You can install finalfusion through:

pip install finalfusion

Package

And use embeddings by:

import finalfusion
# loading from different formats
w2v_embeds = finalfusion.load_word2vec("/path/to/w2v.bin")
text_embeds = finalfusion.load_text("/path/to/embeds.txt")
text_dims_embeds = finalfusion.load_text_dims("/path/to/embeds.dims.txt")
fasttext_embeds = finalfusion.load_fasttext("/path/to/fasttext.bin")
fifu_embeds = finalfusion.load_finalfusion("/path/to/embeddings.fifu")

# serialization to formats works similarly
finalfusion.compat.write_word2vec("to_word2vec.bin", fifu_embeds)

# embedding lookup
embedding = fifu_embeds["Test"]

# reading an embedding into a buffer
import numpy as np
buffer = np.zeros(fifu_embeds.storage.shape[1], dtype=np.float32)
fifu_embeds.embedding("Test", out=buffer)

# similarity and analogy query
sim_query = fifu_embeds.word_similarity("Test")
analogy_query = fifu_embeds.analogy("A", "B", "C")

# accessing the vocab and printing the first 10 words
vocab = fifu_embeds.vocab
print(vocab.words[:10])

# SubwordVocabs give access to the subword indexer:
subword_indexer = vocab.subword_indexer
print(subword_indexer.subword_indices("Test", with_ngrams=True))

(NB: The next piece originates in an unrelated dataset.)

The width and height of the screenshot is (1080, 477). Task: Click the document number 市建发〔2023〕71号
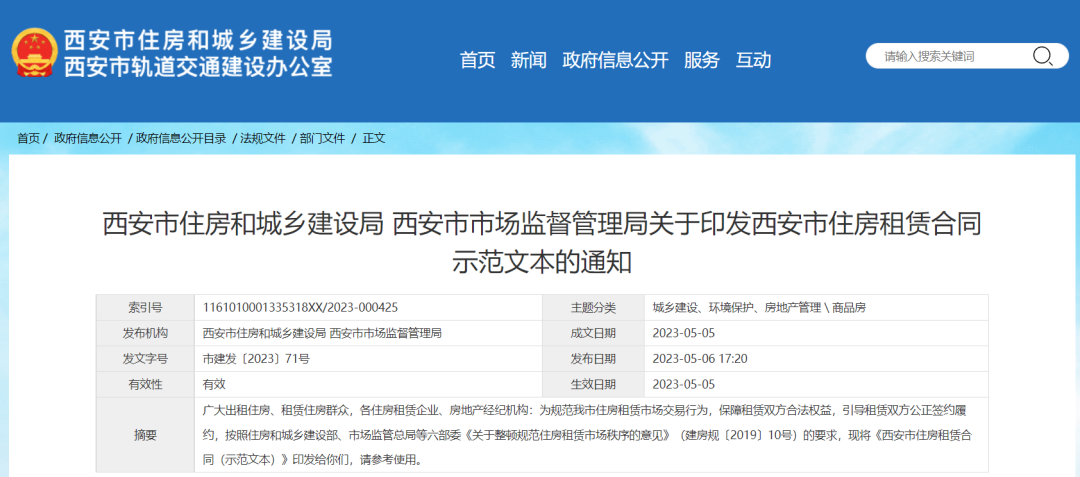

# accessing the storage and calculate its dot product with an embedding
res = embedding.dot(fifu_embeds.storage)

# printing metadata
print(fifu_embeds.metadata)

finalfusion exports most commonly used functions and types in the top level. See Top-Level Exports for an overview.

The full API documentation can be found here.

Conversion

finalfusion also comes with a conversion tool to convert between supported file formats and from bucket subword embeddings to explicit subword embeddings:

$ ffp-convert -f fasttext from_fasttext.bin -t finalfusion to_finalfusion.fifu
$ ffp-bucket-to-explicit buckets.fifu explicit.fifu

See Scripts

Similarity and Analogy

$ echo Tübingen | ffp-similar embeddings.fifu
$ echo Tübingen Stuttgart Heidelberg | ffp-analogy embeddings.fifu

See Scripts

Selecting Embeddings

It’s also possible to generate an embedding file based on an input vocabulary. For subword vocabularies, ffp-select adds computed representations for unknown words.

$ ffp-select big-embeddings.fifu small-output.fifu vocab.txt